▶ Requirement: Please edit the items below so that every "Where should I click to" becomes "Where do I click to", with everything else left unchanged.

━━ Provided data

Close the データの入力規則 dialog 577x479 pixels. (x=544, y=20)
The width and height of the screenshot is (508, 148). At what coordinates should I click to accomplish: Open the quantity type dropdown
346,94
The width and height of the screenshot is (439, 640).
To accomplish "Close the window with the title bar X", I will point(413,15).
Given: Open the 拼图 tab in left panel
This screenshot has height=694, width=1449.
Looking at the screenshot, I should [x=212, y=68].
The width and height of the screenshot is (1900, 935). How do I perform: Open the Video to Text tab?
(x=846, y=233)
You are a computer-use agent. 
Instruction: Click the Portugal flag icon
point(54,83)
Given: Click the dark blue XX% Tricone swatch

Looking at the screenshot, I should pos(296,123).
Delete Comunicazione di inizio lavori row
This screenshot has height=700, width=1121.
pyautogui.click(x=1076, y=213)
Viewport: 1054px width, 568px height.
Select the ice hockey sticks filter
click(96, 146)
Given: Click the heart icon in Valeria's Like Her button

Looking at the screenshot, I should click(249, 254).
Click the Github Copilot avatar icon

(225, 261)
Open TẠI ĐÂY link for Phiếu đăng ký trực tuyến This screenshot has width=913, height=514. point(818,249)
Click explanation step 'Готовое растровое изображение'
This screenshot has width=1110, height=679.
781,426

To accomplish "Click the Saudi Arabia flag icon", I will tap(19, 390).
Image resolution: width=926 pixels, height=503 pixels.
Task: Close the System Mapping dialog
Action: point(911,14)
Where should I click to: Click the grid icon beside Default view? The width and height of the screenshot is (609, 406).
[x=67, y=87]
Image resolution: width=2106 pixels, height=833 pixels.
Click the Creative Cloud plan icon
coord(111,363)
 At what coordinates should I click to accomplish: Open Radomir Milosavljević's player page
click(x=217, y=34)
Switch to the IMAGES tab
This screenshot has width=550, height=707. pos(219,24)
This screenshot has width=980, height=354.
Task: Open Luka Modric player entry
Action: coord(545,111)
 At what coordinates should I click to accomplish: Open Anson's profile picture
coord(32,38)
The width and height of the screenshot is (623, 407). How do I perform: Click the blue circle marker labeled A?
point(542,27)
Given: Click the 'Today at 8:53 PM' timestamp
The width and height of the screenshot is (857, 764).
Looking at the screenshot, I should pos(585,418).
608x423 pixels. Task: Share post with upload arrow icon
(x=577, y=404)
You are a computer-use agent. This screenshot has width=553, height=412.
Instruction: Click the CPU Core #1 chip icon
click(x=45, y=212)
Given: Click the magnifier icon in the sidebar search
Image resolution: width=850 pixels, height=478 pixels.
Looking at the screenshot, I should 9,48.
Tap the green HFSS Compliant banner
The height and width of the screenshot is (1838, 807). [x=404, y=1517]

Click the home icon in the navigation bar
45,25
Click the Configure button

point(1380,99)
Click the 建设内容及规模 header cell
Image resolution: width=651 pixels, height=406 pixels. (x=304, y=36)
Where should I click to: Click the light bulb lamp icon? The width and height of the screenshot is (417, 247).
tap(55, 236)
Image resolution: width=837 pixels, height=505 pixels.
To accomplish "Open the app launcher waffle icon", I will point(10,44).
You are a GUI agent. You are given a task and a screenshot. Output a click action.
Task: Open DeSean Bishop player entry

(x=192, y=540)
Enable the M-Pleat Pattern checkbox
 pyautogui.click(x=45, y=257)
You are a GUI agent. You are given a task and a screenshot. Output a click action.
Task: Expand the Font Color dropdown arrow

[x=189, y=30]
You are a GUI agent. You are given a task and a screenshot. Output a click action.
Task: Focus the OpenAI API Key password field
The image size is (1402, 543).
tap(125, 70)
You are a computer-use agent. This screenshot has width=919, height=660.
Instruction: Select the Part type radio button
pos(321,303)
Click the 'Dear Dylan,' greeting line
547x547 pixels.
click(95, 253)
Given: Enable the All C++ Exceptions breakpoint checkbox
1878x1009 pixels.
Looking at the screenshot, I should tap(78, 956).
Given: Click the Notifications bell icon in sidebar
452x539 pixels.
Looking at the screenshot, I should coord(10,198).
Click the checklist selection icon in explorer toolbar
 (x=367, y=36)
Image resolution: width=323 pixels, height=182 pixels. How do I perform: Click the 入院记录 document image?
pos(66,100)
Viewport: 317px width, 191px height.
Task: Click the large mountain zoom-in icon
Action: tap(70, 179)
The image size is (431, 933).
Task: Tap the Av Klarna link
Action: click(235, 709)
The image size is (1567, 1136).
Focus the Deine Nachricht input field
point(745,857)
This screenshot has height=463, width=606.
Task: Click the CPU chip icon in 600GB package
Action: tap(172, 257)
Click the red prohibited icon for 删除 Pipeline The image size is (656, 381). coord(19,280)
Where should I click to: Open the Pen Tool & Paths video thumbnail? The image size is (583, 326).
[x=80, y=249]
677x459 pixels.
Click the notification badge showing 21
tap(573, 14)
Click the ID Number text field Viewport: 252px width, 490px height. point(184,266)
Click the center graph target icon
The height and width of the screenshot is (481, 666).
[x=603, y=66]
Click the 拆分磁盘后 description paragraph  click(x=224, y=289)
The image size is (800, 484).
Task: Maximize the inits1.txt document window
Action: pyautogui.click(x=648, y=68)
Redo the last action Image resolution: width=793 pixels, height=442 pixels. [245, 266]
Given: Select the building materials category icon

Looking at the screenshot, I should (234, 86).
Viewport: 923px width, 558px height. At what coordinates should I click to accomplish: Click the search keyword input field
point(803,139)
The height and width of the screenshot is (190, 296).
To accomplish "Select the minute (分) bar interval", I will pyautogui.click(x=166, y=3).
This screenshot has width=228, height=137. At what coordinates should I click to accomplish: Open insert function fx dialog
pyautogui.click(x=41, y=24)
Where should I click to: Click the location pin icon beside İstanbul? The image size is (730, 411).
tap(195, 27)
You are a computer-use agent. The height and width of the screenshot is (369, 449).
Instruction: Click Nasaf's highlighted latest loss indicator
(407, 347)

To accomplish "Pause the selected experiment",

━━━━

▶ The answer:
Close the データの入力規則 dialog 577x479 pixels. (x=544, y=20)
The width and height of the screenshot is (508, 148). At what coordinates should I click to accomplish: Open the quantity type dropdown
346,94
The width and height of the screenshot is (439, 640).
To accomplish "Close the window with the title bar X", I will point(413,15).
Given: Open the 拼图 tab in left panel
This screenshot has height=694, width=1449.
Looking at the screenshot, I should [x=212, y=68].
The width and height of the screenshot is (1900, 935). How do I perform: Open the Video to Text tab?
(x=846, y=233)
You are a computer-use agent. 
Instruction: Click the Portugal flag icon
point(54,83)
Given: Click the dark blue XX% Tricone swatch

Looking at the screenshot, I should pos(296,123).
Delete Comunicazione di inizio lavori row
This screenshot has height=700, width=1121.
pyautogui.click(x=1076, y=213)
Viewport: 1054px width, 568px height.
Select the ice hockey sticks filter
click(96, 146)
Given: Click the heart icon in Valeria's Like Her button

Looking at the screenshot, I should click(249, 254).
Click the Github Copilot avatar icon

(225, 261)
Open TẠI ĐÂY link for Phiếu đăng ký trực tuyến This screenshot has width=913, height=514. point(818,249)
Click explanation step 'Готовое растровое изображение'
This screenshot has width=1110, height=679.
781,426

To accomplish "Click the Saudi Arabia flag icon", I will tap(19, 390).
Image resolution: width=926 pixels, height=503 pixels.
Task: Close the System Mapping dialog
Action: point(911,14)
Where do I click to: Click the grid icon beside Default view? The width and height of the screenshot is (609, 406).
[x=67, y=87]
Image resolution: width=2106 pixels, height=833 pixels.
Click the Creative Cloud plan icon
coord(111,363)
 At what coordinates should I click to accomplish: Open Radomir Milosavljević's player page
click(x=217, y=34)
Switch to the IMAGES tab
This screenshot has width=550, height=707. pos(219,24)
This screenshot has width=980, height=354.
Task: Open Luka Modric player entry
Action: coord(545,111)
 At what coordinates should I click to accomplish: Open Anson's profile picture
coord(32,38)
The width and height of the screenshot is (623, 407). How do I perform: Click the blue circle marker labeled A?
point(542,27)
Given: Click the 'Today at 8:53 PM' timestamp
The width and height of the screenshot is (857, 764).
Looking at the screenshot, I should pos(585,418).
608x423 pixels. Task: Share post with upload arrow icon
(x=577, y=404)
You are a computer-use agent. This screenshot has width=553, height=412.
Instruction: Click the CPU Core #1 chip icon
click(x=45, y=212)
Given: Click the magnifier icon in the sidebar search
Image resolution: width=850 pixels, height=478 pixels.
Looking at the screenshot, I should 9,48.
Tap the green HFSS Compliant banner
The height and width of the screenshot is (1838, 807). [x=404, y=1517]

Click the home icon in the navigation bar
45,25
Click the Configure button

point(1380,99)
Click the 建设内容及规模 header cell
Image resolution: width=651 pixels, height=406 pixels. (x=304, y=36)
Where do I click to: Click the light bulb lamp icon? The width and height of the screenshot is (417, 247).
tap(55, 236)
Image resolution: width=837 pixels, height=505 pixels.
To accomplish "Open the app launcher waffle icon", I will point(10,44).
You are a GUI agent. You are given a task and a screenshot. Output a click action.
Task: Open DeSean Bishop player entry

(x=192, y=540)
Enable the M-Pleat Pattern checkbox
 pyautogui.click(x=45, y=257)
You are a GUI agent. You are given a task and a screenshot. Output a click action.
Task: Expand the Font Color dropdown arrow

[x=189, y=30]
You are a GUI agent. You are given a task and a screenshot. Output a click action.
Task: Focus the OpenAI API Key password field
The image size is (1402, 543).
tap(125, 70)
You are a computer-use agent. This screenshot has width=919, height=660.
Instruction: Select the Part type radio button
pos(321,303)
Click the 'Dear Dylan,' greeting line
547x547 pixels.
click(95, 253)
Given: Enable the All C++ Exceptions breakpoint checkbox
1878x1009 pixels.
Looking at the screenshot, I should tap(78, 956).
Given: Click the Notifications bell icon in sidebar
452x539 pixels.
Looking at the screenshot, I should coord(10,198).
Click the checklist selection icon in explorer toolbar
 (x=367, y=36)
Image resolution: width=323 pixels, height=182 pixels. How do I perform: Click the 入院记录 document image?
pos(66,100)
Viewport: 317px width, 191px height.
Task: Click the large mountain zoom-in icon
Action: tap(70, 179)
The image size is (431, 933).
Task: Tap the Av Klarna link
Action: click(235, 709)
The image size is (1567, 1136).
Focus the Deine Nachricht input field
point(745,857)
This screenshot has height=463, width=606.
Task: Click the CPU chip icon in 600GB package
Action: tap(172, 257)
Click the red prohibited icon for 删除 Pipeline The image size is (656, 381). coord(19,280)
Where do I click to: Open the Pen Tool & Paths video thumbnail? The image size is (583, 326).
[x=80, y=249]
677x459 pixels.
Click the notification badge showing 21
tap(573, 14)
Click the ID Number text field Viewport: 252px width, 490px height. point(184,266)
Click the center graph target icon
The height and width of the screenshot is (481, 666).
[x=603, y=66]
Click the 拆分磁盘后 description paragraph  click(x=224, y=289)
The image size is (800, 484).
Task: Maximize the inits1.txt document window
Action: pyautogui.click(x=648, y=68)
Redo the last action Image resolution: width=793 pixels, height=442 pixels. [245, 266]
Given: Select the building materials category icon

Looking at the screenshot, I should (234, 86).
Viewport: 923px width, 558px height. At what coordinates should I click to accomplish: Click the search keyword input field
point(803,139)
The height and width of the screenshot is (190, 296).
To accomplish "Select the minute (分) bar interval", I will pyautogui.click(x=166, y=3).
This screenshot has width=228, height=137. At what coordinates should I click to accomplish: Open insert function fx dialog
pyautogui.click(x=41, y=24)
Where do I click to: Click the location pin icon beside İstanbul? The image size is (730, 411).
tap(195, 27)
You are a computer-use agent. The height and width of the screenshot is (369, 449).
Instruction: Click Nasaf's highlighted latest loss indicator
(407, 347)

To accomplish "Pause the selected experiment",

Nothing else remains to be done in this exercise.